## Исходный текст
───

Необходимо отметить еще один тезис, прозвучавший во введении к работе Н.В. Полосьмак и Е.В. Шумаковой: «Вся духовная жизнь древних охотников и рыболовов отразилась в своеобразном искусстве бронзового литья» [Там же, с. 5]. Задержим внимание на слове «вся»; вероятно, это не просто грамматический оборот, но результат такого понимания культового литья, при котором ему отводится центральное место в мифо-ритуальном комплексе, место, без которого не может существовать и сам этот комплекс.

───

## Предоставленные записи
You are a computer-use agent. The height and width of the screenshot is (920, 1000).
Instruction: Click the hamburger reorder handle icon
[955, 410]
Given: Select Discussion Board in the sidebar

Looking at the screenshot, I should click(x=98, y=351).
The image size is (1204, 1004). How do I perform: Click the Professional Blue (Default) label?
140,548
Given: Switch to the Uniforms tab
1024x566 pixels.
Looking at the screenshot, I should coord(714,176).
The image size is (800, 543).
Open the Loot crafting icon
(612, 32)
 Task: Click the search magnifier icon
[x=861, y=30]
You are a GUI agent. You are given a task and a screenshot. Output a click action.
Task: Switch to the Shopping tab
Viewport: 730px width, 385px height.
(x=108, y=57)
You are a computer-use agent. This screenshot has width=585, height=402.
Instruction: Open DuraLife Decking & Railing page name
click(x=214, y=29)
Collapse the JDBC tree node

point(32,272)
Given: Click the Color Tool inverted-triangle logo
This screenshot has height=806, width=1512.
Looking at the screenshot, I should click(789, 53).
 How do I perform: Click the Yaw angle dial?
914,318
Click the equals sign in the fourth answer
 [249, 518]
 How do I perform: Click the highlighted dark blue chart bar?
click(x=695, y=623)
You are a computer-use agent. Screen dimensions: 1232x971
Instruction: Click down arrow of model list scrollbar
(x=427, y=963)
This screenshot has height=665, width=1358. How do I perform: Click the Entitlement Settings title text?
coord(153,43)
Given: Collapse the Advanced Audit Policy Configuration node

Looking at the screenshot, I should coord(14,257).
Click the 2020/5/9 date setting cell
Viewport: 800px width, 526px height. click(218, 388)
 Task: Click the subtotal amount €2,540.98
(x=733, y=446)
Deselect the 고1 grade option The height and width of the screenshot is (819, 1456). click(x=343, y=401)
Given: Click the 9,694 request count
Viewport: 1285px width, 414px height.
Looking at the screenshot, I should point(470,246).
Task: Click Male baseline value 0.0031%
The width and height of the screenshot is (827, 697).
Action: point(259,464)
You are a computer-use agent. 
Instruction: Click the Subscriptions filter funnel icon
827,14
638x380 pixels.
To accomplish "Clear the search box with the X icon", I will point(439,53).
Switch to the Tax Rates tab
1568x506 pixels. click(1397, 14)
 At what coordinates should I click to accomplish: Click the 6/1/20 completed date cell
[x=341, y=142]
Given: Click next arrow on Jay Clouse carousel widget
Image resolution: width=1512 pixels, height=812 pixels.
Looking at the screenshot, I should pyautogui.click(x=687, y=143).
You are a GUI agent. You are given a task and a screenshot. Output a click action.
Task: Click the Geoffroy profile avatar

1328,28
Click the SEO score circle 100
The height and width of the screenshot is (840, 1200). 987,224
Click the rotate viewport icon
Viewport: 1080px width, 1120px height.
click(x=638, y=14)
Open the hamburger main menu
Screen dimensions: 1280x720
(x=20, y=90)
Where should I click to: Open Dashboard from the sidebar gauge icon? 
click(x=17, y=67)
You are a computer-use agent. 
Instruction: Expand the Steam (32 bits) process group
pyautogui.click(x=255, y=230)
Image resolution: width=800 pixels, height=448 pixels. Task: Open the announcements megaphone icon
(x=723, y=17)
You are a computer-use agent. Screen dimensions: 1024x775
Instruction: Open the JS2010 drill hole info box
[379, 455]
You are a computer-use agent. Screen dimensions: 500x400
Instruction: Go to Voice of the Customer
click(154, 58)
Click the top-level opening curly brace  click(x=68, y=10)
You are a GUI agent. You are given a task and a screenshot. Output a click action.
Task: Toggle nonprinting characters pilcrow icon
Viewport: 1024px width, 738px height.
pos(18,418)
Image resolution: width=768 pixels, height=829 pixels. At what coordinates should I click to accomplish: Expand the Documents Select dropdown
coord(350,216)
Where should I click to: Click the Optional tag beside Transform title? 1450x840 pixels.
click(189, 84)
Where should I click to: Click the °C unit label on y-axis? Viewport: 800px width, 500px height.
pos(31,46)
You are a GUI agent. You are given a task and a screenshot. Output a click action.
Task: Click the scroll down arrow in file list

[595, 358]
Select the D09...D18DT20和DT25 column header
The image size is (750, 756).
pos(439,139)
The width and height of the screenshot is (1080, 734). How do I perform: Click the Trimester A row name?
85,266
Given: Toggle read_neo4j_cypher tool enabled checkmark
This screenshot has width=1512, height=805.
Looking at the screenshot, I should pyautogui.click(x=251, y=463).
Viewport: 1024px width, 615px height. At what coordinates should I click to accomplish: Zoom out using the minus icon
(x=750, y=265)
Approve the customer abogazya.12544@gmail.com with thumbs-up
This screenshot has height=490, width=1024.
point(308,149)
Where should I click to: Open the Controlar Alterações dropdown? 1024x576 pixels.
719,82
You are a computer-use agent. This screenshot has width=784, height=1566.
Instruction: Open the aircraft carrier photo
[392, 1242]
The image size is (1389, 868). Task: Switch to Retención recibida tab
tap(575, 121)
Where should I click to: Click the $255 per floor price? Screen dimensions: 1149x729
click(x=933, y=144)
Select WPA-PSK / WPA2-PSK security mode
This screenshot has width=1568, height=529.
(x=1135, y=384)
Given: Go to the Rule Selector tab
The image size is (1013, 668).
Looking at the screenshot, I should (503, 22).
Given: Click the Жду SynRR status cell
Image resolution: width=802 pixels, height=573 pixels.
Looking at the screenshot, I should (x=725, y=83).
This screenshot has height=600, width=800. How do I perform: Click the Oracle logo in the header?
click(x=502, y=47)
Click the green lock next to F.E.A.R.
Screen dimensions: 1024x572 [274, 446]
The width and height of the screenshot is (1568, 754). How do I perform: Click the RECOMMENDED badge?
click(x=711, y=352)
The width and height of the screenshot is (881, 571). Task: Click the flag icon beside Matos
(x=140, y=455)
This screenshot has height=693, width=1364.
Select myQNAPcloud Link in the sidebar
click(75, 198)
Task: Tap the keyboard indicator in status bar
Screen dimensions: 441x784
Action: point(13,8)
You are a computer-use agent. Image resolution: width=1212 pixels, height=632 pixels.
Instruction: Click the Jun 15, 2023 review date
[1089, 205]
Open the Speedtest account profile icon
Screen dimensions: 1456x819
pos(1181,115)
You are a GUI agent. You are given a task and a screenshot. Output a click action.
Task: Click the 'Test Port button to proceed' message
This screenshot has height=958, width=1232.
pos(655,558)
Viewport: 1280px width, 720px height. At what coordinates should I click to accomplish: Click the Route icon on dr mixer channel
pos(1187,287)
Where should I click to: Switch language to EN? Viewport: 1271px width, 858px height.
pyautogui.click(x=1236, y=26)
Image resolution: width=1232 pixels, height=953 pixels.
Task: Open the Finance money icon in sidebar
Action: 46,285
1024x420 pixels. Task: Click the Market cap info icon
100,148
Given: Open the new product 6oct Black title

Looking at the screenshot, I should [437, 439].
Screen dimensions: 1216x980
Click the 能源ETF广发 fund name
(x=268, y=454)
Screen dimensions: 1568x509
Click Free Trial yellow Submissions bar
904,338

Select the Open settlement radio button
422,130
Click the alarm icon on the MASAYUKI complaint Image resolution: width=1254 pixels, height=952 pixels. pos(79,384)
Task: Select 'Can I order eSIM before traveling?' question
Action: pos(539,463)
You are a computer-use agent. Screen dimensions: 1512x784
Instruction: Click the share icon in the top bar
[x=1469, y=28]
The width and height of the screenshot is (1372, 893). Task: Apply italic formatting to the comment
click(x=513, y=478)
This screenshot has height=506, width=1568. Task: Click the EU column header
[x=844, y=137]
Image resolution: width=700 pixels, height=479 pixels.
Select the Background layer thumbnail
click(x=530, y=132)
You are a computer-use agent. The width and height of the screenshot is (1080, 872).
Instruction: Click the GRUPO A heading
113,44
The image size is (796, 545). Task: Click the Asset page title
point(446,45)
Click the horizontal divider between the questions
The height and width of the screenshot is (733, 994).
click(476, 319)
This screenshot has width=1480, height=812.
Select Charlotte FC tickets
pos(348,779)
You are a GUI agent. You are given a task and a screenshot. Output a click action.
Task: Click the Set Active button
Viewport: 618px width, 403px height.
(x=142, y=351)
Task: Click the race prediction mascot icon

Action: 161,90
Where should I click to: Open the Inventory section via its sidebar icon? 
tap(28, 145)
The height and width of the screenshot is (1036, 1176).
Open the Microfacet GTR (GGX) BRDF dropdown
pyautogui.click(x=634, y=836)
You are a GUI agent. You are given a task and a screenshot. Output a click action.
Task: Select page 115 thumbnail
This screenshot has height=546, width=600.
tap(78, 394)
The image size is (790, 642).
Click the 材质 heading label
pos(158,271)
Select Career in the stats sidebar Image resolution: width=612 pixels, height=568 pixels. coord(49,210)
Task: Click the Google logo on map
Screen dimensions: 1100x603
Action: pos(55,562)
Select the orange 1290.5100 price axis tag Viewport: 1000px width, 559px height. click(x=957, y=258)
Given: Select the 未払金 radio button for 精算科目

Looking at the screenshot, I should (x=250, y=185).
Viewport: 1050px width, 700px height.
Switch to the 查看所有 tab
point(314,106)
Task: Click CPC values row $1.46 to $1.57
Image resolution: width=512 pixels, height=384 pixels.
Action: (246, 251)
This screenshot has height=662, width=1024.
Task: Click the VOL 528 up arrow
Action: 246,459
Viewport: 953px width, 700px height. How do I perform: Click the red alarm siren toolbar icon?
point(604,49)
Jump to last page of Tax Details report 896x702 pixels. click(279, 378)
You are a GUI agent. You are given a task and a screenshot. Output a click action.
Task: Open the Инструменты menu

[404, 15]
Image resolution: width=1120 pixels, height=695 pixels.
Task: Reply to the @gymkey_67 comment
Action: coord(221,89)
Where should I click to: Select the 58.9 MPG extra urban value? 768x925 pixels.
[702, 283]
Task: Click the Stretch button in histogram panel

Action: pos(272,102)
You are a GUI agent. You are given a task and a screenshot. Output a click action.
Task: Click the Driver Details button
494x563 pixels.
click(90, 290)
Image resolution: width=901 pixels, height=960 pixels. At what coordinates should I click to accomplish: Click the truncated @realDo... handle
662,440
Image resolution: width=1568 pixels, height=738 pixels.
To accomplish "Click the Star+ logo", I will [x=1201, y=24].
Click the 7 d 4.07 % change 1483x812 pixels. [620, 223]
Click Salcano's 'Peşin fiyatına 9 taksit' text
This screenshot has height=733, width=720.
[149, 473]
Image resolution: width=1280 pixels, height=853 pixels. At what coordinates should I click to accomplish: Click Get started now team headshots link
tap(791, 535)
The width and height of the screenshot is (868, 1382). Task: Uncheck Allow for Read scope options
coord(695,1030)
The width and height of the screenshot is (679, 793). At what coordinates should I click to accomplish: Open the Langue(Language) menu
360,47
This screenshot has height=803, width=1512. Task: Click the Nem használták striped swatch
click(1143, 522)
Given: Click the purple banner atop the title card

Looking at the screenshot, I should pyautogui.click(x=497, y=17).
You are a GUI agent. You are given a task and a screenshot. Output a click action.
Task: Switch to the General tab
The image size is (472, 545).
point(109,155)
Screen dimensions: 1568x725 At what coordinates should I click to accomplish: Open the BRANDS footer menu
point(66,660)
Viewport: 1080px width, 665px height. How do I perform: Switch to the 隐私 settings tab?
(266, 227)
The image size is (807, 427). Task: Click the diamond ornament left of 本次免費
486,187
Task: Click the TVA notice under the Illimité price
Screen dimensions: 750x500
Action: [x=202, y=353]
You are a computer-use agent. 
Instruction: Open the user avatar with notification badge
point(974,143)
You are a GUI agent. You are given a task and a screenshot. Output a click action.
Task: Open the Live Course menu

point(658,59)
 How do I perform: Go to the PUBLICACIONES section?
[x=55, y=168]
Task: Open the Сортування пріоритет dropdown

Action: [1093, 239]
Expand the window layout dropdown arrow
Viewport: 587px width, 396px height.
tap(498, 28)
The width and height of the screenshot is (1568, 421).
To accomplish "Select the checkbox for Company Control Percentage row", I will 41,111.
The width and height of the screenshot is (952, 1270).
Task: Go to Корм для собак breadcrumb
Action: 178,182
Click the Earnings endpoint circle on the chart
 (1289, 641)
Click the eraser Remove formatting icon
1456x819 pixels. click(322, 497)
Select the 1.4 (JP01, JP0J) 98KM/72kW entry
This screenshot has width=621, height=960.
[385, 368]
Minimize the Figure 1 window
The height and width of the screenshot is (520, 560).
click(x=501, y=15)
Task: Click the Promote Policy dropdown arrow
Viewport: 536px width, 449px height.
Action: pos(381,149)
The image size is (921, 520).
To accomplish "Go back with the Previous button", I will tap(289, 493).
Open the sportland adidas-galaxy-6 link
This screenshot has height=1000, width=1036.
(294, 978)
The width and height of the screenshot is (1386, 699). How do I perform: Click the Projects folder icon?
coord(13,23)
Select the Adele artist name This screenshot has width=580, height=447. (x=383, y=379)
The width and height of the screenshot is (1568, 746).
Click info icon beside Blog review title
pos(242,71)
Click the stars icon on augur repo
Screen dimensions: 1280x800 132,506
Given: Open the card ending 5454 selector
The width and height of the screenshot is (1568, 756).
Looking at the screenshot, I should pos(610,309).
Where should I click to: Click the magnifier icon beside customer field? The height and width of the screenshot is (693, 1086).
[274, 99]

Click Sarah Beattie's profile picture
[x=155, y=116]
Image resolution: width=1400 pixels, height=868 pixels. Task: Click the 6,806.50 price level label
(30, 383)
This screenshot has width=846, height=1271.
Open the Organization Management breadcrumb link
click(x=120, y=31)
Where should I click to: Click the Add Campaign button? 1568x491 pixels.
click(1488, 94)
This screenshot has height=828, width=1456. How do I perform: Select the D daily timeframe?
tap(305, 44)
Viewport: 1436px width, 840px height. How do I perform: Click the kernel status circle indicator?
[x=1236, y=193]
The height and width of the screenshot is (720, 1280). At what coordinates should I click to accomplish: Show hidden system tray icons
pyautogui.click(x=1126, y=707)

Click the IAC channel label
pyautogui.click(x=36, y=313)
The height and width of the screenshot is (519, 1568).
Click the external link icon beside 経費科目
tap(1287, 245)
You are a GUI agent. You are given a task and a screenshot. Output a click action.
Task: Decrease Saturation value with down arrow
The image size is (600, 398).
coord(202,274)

───

## Требование 1
Почему, согласно исходному тексту, стоит задержать внимание на слове «вся» в приведенной цитате? Ответьте в одном–трех предложениях.
## Требование 2
Перепишите без изменений часть исходного текста, которая открывается словами «Необходимо отметить еще» и заканчивается словами «и сам этот комплекс.».
Записи здесь никакой роли не играют.

## Результат выполнения 1
Это слово, вероятно, не просто грамматический оборот. Оно выражает такое понимание культового литья, при котором ему отводится центральное место в мифо-ритуальном комплексе, и без этого места не может существовать сам комплекс.

## Результат выполнения 2
Необходимо отметить еще один тезис, прозвучавший во введении к работе Н.В. Полосьмак и Е.В. Шумаковой: «Вся духовная жизнь древних охотников и рыболовов отразилась в своеобразном искусстве бронзового литья» [Там же, с. 5]. Задержим внимание на слове «вся»; вероятно, это не просто грамматический оборот, но результат такого понимания культового литья, при котором ему отводится центральное место в мифо-ритуальном комплексе, место, без которого не может существовать и сам этот комплекс.